** start of EXTRACTED RECORDS **
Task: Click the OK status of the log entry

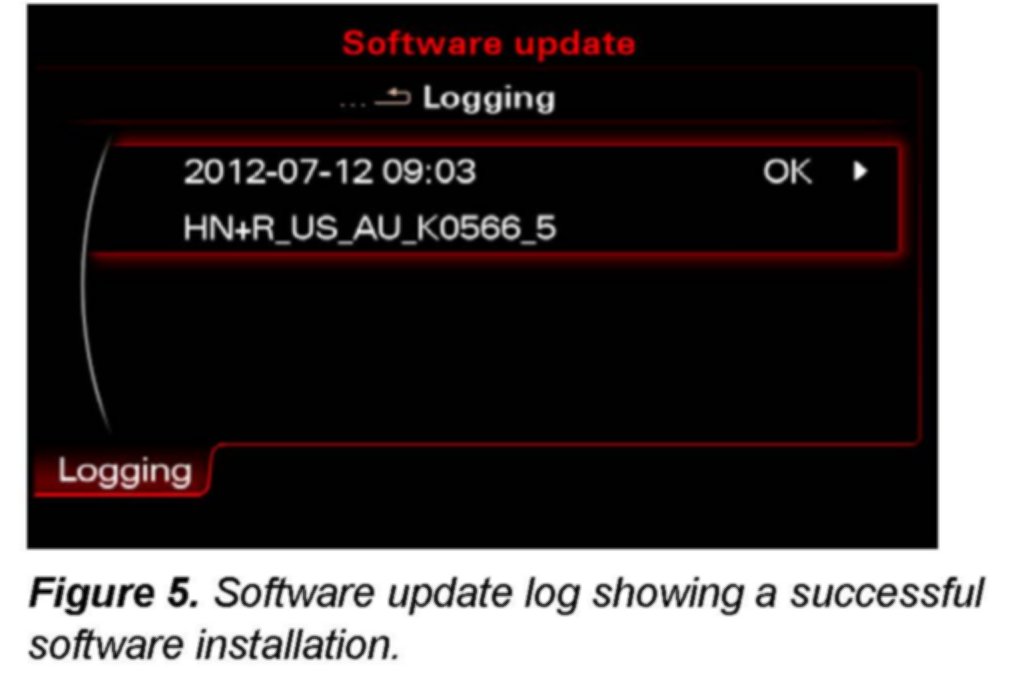Action: point(786,172)
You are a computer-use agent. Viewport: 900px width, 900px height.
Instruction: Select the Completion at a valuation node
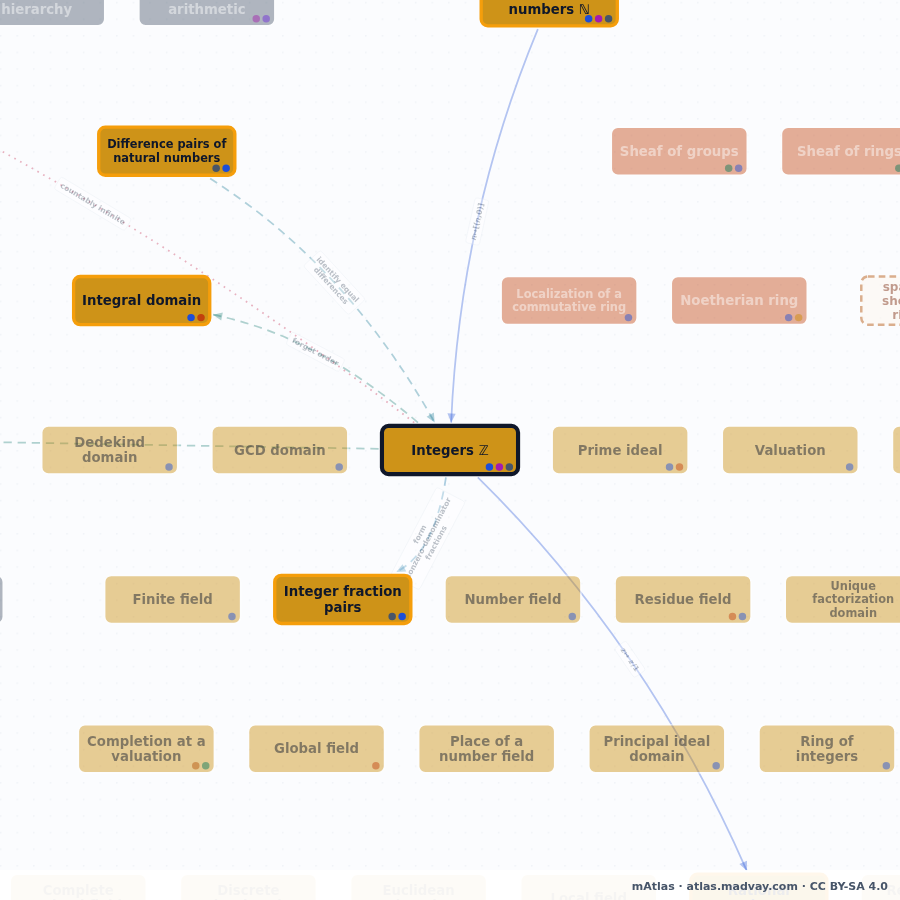tap(146, 748)
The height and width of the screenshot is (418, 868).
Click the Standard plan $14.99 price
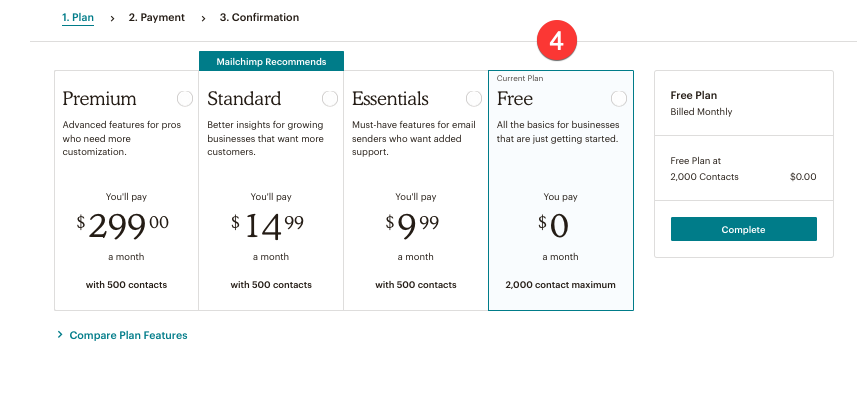pos(267,225)
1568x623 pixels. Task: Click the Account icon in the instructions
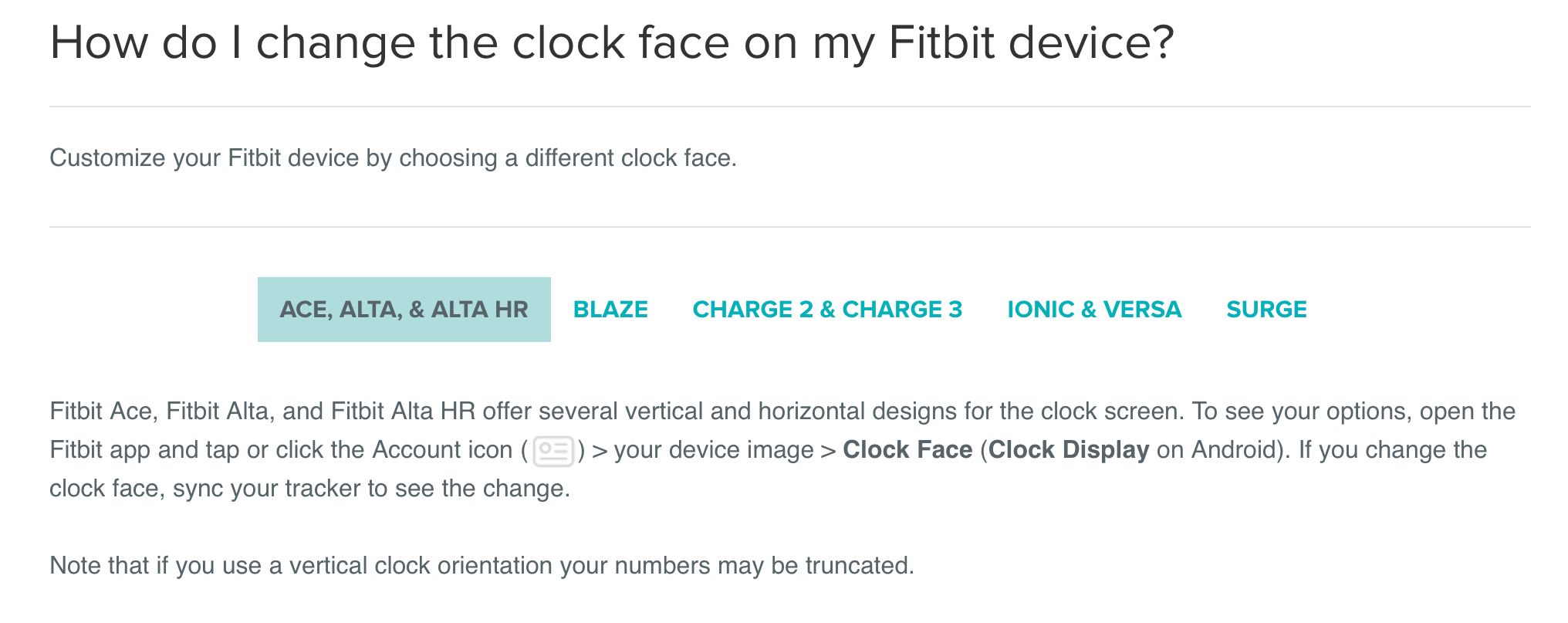tap(553, 451)
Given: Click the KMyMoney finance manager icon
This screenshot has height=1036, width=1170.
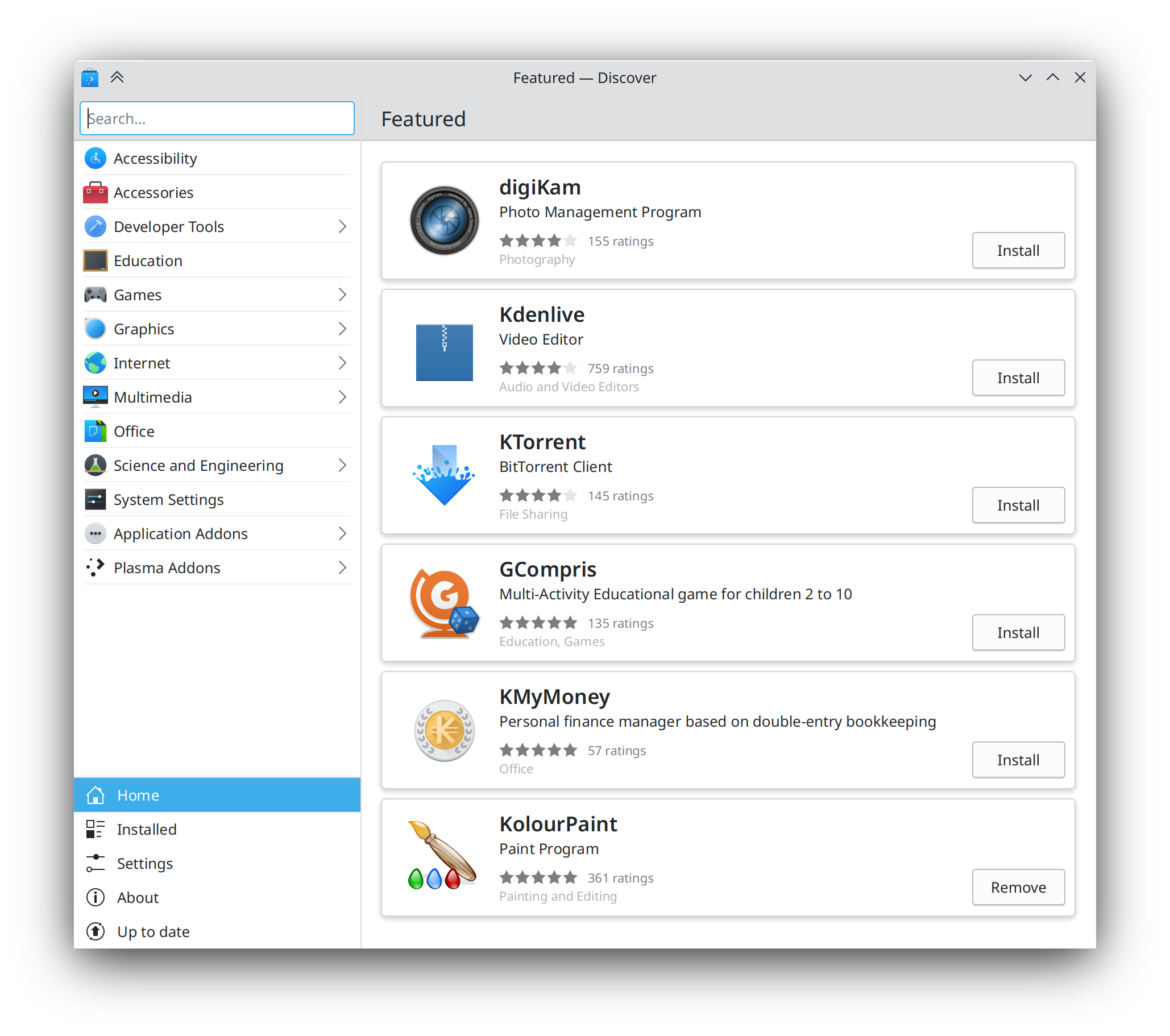Looking at the screenshot, I should 444,730.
** end of EXTRACTED RECORDS **
§ **STATED GOAL**
Output the records above as a Markdown table with the columns Row and Line, giving each nonblank line its own numbered row. Leave the pictures out.

§ **OUTPUT FOR THIS EXERCISE**
| Row | Line |
|---|---|
| 1 | Task: Click the OK status of the log entry |
| 2 | Action: point(786,172) |
| 3 | You are a computer-use agent. Viewport: 900px width, 900px height. |
| 4 | Instruction: Select the Completion at a valuation node |
| 5 | tap(146, 748) |
| 6 | The height and width of the screenshot is (418, 868). |
| 7 | Click the Standard plan $14.99 price |
| 8 | pos(267,225) |
| 9 | 1568x623 pixels. Task: Click the Account icon in the instructions |
| 10 | tap(553, 451) |
| 11 | Given: Click the KMyMoney finance manager icon |
| 12 | This screenshot has height=1036, width=1170. |
| 13 | Looking at the screenshot, I should 444,730. |